If users are using CloudFormation and chalice package, they will need to modify the CloudFormation template to add the resources you need.
Users will need to manage the deployment of resources per stage if they are looking for resources in each of these stages to be purely isolated from the other stages.
Within the core logic of the Chalice application, there is nothing guaranteeing that the AWS resource you are trying to access exists. The user needs to be extra careful to make sure the out of band resources they deploy match up with what is used in the Chalice application.

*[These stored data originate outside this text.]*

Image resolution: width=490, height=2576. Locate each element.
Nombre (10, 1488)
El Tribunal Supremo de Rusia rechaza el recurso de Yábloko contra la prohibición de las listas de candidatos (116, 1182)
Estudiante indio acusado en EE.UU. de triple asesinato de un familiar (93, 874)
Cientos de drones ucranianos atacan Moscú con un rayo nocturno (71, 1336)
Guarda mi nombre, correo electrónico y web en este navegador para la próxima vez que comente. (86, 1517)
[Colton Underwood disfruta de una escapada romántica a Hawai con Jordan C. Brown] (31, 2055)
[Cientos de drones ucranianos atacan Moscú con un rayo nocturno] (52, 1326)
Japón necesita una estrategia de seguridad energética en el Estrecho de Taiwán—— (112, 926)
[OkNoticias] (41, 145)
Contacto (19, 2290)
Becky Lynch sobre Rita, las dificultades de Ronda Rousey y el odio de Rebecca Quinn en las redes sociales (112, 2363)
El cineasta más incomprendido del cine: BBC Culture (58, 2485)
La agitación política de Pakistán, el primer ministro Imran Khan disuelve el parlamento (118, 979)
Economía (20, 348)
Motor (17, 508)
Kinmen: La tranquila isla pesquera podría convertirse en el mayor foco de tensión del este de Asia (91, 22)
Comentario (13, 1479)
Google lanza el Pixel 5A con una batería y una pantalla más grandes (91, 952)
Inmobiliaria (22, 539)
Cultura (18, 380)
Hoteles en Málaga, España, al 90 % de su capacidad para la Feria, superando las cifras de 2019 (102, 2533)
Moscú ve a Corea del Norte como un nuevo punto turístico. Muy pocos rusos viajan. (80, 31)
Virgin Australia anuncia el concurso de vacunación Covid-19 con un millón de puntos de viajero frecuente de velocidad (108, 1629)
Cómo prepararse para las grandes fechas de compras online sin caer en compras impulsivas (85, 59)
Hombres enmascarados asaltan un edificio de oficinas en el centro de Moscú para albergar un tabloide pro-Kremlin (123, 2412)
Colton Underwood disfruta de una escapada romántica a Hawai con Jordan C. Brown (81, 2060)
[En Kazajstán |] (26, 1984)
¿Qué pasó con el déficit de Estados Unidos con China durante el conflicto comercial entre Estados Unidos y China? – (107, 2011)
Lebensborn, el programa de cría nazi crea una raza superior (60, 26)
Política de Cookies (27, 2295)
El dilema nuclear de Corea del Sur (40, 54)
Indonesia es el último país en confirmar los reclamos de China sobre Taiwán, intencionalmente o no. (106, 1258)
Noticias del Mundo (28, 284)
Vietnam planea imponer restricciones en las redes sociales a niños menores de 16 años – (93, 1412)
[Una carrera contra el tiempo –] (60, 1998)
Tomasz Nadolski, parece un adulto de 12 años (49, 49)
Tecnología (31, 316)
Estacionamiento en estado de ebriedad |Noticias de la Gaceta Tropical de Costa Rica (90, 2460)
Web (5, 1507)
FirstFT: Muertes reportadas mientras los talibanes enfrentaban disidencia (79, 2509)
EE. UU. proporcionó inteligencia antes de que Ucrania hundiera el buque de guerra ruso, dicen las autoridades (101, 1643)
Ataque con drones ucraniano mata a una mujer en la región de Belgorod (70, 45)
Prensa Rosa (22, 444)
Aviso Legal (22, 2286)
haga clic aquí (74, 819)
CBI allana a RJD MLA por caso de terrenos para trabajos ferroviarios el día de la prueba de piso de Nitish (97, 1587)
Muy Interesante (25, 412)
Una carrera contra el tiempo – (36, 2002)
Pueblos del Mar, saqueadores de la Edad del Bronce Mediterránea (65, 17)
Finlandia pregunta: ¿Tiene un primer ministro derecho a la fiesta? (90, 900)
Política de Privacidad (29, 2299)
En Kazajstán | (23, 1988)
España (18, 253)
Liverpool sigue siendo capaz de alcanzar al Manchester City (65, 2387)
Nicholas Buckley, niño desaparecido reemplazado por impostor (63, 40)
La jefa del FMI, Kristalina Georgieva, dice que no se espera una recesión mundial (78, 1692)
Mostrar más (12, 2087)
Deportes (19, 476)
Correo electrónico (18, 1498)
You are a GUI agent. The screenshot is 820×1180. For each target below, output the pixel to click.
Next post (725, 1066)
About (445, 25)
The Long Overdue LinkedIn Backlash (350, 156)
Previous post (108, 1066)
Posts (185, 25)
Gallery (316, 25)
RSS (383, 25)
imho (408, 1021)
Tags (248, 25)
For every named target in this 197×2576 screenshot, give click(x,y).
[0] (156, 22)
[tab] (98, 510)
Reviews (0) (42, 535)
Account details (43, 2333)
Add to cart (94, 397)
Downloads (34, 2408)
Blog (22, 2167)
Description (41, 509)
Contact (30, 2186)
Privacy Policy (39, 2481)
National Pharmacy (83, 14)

Therefore, it is a much more friendly user story if Chalice handles the deployment of these resources for the user. Also since Chalice did the deployment, it can easily provide references to those deployed resources from within the Chalice application.

Specification

This section will go into detail about the interfaces for adding these managed resources, code samples of how users will interact with the interface, and the deployment logic in deploying these managed resources. Since DynamoDB tables is the only resource this proposal is suggesting to add, this section will be specific to DynamoDB tables.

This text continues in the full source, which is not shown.